Hair Care Tips by Ayurveda Experts
Here are some lifestyle and haircare tips prescribed by Ayurvedic experts to keep your hair healthy:
- Keep yourself properly hydrated by drinking at least 8 glasses of water throughout the day.
- Avoid using hair styling tools such as curling irons, blow dryers, and straighteners that release a lot of heat, which can dry out, damage, and even burn your tresses. Excessive use of these tools can disrupt your vata dosha, which is bad for your hair.
- Do not bleach or dye your hair with synthetic agents that can damage them to the core and induce hair breakage or shedding. You can use herbal alternatives such as henna powder for coloring gray hair.
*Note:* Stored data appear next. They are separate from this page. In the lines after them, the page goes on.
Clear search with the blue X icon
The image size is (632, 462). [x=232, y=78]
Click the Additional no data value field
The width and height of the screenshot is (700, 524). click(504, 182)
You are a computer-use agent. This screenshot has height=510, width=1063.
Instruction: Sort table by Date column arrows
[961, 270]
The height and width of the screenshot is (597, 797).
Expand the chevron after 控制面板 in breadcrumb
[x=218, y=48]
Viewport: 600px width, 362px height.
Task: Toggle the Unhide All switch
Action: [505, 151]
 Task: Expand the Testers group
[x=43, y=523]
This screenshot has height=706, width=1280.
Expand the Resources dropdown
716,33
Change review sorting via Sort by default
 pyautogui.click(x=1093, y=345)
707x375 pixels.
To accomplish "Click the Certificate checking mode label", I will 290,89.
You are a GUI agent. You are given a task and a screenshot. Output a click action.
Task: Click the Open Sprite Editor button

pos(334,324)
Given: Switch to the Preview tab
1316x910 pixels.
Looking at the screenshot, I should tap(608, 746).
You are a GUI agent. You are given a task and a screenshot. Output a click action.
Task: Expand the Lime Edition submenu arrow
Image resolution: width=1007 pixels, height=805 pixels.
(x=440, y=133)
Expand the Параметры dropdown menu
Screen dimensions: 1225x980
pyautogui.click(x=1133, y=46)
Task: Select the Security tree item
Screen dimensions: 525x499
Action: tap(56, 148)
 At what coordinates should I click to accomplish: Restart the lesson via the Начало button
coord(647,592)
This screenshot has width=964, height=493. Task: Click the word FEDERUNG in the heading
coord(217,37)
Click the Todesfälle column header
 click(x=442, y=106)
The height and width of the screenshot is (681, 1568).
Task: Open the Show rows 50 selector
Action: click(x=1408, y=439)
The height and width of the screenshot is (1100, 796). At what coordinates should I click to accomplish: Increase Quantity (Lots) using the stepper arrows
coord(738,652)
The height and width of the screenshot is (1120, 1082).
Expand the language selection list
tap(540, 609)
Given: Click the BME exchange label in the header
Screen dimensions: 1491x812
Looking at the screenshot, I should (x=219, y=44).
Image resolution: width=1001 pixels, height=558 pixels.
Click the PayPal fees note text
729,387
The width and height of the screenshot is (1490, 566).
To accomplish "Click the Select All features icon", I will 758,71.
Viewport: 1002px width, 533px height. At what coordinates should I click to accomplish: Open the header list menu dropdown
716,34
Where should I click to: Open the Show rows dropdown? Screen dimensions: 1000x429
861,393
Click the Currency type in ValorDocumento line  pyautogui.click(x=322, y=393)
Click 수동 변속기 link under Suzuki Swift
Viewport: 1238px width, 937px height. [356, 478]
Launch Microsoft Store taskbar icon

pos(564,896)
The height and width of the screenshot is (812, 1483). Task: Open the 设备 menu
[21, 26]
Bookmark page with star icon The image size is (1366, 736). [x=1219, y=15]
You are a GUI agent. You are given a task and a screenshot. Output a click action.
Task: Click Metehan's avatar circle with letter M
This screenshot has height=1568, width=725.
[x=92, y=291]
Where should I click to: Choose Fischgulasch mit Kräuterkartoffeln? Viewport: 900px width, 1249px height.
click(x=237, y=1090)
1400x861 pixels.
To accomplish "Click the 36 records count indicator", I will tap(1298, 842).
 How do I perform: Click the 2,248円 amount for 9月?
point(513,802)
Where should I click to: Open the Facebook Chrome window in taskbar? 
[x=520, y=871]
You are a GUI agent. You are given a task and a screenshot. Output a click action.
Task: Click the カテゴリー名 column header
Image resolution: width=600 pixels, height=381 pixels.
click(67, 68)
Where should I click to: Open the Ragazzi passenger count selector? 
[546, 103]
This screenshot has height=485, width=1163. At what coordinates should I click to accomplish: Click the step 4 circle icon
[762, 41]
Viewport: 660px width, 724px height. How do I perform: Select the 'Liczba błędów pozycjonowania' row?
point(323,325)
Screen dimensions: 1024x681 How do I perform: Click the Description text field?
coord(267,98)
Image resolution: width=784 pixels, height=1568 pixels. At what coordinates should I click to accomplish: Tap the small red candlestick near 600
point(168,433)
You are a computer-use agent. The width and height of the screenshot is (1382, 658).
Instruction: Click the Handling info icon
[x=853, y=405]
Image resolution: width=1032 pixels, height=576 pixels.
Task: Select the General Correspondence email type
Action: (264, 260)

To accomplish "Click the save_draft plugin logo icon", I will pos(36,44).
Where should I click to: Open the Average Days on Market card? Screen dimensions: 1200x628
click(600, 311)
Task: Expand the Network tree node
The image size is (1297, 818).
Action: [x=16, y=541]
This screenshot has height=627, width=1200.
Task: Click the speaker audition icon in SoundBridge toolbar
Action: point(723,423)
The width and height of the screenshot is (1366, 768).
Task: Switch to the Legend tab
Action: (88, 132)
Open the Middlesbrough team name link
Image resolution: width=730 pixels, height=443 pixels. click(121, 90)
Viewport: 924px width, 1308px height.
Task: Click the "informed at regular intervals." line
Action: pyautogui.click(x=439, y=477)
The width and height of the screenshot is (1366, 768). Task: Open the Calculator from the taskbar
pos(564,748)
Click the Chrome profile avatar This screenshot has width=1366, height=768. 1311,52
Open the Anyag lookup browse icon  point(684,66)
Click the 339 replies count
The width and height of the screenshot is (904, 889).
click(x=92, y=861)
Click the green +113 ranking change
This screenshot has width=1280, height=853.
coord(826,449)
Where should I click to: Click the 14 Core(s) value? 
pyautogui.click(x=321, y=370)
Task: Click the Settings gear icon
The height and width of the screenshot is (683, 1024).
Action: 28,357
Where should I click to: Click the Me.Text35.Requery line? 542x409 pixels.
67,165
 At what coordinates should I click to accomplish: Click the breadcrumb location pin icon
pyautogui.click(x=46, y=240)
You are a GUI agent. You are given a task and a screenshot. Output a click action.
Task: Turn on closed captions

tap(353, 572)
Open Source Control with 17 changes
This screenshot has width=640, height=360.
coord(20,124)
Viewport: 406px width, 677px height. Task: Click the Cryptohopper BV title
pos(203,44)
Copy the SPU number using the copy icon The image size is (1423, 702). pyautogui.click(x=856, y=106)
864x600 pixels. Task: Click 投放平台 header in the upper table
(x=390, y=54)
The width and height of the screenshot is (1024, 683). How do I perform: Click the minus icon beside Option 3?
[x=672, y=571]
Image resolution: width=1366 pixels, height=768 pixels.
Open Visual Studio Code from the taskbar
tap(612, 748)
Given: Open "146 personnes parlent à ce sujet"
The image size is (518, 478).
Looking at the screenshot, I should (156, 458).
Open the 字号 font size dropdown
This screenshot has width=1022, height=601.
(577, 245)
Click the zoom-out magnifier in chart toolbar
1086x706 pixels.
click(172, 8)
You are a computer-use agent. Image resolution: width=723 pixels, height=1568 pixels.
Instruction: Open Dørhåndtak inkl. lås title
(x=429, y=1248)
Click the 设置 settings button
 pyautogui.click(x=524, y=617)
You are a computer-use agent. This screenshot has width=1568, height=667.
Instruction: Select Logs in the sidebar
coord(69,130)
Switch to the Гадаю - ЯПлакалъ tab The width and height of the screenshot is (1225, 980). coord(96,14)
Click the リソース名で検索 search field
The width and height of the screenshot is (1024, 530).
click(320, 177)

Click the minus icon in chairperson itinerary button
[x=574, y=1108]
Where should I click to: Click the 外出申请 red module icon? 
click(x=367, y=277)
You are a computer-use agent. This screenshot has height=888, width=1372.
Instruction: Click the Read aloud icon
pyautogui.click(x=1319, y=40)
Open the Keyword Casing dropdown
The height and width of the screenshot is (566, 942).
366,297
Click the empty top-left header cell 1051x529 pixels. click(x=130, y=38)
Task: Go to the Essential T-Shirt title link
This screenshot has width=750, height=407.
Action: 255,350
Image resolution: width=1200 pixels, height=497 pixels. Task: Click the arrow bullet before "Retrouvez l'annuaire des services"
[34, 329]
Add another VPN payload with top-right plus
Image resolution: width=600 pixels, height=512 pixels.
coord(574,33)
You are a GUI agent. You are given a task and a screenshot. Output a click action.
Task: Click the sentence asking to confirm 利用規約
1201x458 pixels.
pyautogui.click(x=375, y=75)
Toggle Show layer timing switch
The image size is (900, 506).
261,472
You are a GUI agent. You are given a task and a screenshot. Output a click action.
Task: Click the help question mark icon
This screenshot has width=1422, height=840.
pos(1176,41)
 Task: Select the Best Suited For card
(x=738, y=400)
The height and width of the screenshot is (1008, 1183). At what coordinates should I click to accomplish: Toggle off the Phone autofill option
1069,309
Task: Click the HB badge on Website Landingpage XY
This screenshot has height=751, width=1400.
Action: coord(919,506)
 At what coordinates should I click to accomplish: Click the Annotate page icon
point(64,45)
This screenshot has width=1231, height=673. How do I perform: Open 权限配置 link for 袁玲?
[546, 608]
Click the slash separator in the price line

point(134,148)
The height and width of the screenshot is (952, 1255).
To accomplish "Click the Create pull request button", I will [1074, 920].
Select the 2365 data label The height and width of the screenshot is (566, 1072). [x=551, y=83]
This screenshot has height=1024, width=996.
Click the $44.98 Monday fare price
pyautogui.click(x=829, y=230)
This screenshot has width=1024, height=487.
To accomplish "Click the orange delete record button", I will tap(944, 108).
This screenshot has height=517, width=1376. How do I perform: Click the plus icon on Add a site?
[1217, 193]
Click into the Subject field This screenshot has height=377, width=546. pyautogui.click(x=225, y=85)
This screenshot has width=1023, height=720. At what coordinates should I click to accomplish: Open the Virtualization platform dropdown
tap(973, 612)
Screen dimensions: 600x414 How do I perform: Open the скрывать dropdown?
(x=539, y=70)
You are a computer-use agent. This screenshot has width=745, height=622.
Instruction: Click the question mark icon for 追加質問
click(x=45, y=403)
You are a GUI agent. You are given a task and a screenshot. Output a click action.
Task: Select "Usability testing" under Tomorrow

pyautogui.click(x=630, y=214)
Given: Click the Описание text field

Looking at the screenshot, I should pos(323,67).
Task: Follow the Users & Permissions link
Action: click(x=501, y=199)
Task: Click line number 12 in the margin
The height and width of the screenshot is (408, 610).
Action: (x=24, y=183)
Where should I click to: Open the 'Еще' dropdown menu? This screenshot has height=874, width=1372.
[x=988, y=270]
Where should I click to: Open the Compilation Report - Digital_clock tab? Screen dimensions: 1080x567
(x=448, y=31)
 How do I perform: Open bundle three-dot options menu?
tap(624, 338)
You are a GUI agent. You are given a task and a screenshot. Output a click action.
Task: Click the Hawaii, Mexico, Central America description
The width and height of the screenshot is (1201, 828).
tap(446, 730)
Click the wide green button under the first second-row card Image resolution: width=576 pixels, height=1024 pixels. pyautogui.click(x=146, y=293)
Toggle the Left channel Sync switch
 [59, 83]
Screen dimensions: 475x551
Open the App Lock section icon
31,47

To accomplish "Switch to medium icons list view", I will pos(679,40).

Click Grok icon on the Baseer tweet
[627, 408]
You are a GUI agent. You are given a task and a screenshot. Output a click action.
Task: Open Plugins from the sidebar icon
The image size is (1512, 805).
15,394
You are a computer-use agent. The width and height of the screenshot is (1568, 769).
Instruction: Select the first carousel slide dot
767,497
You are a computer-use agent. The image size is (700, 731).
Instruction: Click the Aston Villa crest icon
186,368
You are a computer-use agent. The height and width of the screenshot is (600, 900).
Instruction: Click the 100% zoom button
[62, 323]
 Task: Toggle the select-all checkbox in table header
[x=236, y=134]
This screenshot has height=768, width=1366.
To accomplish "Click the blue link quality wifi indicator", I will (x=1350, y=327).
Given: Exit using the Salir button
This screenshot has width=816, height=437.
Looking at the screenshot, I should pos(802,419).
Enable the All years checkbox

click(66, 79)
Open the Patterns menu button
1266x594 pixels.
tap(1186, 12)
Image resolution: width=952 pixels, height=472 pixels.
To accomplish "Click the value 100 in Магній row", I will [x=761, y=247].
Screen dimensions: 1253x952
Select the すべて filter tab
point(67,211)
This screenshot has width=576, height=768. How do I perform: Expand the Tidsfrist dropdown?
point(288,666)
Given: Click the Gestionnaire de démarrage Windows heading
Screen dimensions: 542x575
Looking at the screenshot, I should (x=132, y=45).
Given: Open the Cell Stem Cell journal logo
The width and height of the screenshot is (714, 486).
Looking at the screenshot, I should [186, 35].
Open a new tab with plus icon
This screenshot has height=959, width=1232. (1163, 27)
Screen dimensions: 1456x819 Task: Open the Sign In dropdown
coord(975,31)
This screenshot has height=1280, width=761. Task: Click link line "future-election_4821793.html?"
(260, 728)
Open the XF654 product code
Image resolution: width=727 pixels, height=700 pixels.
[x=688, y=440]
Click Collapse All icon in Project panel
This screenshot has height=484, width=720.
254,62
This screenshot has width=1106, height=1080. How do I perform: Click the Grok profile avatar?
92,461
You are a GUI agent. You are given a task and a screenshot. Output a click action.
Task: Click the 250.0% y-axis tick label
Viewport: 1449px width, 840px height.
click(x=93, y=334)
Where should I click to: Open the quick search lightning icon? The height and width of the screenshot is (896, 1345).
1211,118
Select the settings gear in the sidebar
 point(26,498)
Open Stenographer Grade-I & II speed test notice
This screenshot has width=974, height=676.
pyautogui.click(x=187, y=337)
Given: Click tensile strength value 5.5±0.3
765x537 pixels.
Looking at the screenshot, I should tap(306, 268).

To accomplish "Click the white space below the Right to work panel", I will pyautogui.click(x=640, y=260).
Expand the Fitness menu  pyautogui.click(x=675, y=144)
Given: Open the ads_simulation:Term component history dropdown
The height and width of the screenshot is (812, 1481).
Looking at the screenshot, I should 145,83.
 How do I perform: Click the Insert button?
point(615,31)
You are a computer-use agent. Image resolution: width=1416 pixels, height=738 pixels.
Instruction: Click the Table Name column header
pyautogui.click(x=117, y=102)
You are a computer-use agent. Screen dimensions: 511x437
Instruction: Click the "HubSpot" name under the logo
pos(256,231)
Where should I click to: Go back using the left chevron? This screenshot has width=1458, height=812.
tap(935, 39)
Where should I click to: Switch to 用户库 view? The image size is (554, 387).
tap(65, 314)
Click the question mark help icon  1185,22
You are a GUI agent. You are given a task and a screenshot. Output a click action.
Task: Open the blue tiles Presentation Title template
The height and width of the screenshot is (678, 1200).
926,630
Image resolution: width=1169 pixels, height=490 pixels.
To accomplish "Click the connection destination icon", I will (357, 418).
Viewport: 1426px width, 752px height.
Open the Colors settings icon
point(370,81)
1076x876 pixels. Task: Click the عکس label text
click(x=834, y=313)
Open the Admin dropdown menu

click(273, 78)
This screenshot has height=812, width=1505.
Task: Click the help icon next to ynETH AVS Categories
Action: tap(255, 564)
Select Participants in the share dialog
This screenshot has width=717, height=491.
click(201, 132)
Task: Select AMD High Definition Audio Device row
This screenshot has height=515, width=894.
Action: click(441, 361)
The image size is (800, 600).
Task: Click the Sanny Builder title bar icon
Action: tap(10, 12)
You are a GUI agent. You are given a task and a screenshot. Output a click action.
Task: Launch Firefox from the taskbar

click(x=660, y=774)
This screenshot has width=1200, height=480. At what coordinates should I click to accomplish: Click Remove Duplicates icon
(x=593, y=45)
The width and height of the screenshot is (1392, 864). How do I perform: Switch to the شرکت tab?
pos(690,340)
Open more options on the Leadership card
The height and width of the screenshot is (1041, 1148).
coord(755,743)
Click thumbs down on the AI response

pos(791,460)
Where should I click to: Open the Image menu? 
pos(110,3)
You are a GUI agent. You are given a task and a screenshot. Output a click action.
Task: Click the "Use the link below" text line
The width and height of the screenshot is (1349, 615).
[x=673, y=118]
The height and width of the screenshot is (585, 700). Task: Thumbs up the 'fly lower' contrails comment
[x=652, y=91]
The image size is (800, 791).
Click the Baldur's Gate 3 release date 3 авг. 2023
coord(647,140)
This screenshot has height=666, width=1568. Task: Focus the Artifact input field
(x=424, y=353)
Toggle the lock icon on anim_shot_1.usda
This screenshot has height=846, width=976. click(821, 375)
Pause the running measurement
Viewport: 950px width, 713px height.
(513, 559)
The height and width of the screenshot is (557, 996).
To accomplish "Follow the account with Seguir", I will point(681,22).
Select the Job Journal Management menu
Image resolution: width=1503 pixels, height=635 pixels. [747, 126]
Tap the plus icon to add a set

- Protect your hair from airborne pollutants and the harmful UV rays of the sun by wearing a hat, scarf, or cap when going outdoors. (14) However, keeping your head covered for prolonged periods can induce scalp sweating, which can also be a source of irritation and infection. So, you are recommended to wear headgear made from breathable fabrics to keep your scalp ventilated, but not for too long.
- Smoking cigarettes and excessive alcohol consumption contribute to hair weakening, increased hair loss, and premature graying. (15)(16) Thus, you must give up smoking altogether and limit drinking in the interest of better hair health.
- Avoid stimulants such as caffeine by cutting down on tea, coffee, and soft drinks.
- Limit your intake of trans fats, saturated fats, refined sugars, and foods that are excessively spicy or salty since all these can negatively affect the balance of your doshas.
- Don’t go into chlorinated pools without wearing a swimming cap to protect your hair.
- Don’t use water high in mineral ions such as chloride and fluoride to wash your hair.
- Excessive or frequent hair washing can strip the moisture from your hair and scalp, leaving them utterly dry.
- Hot water renders your hair increasingly dry. So, you must only use tepid or lukewarm water to wash your hair.
- Exercise regularly for at least 30 minutes to improve your blood circulation, heart rate, and breathing. All these positive markers help restore a healthy energy balance within the body.
- You should also practice a bit of meditation and deep breathing to relax your mind and body. Stress can greatly disturb your pitta dosha and hamper your overall health.
- It is also essential to have proper rest. Adults should get 6–7 hours of sleep to remain stress-free. Your body repairs, relaxes, and rejuvenates itself during sleep. Only a well-rested body can achieve the perfect energy equilibrium needed for good hair health and overall well-being.
The sum of your doshas decides your prakriti, which determines how effectively your body functions. Your hair health is also influenced by your doshas.
Ayurvedic hair care measures aim to keep your hair in the best of health by balancing your doshas. These measures are easy to execute, devoid of harmful chemicals, and far more cost-effective than regular hair treatments.
So, even though Ayurveda does not carry much scientific weightage, there’s no harm in trying it since there is minimal risk of side effects. However, precaution is necessary whenever trying any new supplement or topical remedy.
Supplements should be approved by your doctor first, and topical remedies should be patch tested before applying them on your hair or scalp.
The herbal ingredients needed for these remedies are often available in your pantry, or you can get them at any grocery/departmental store. When buying herbal products, make sure they are from a trusted brand to ensure you get unadulterated and premium-quality products.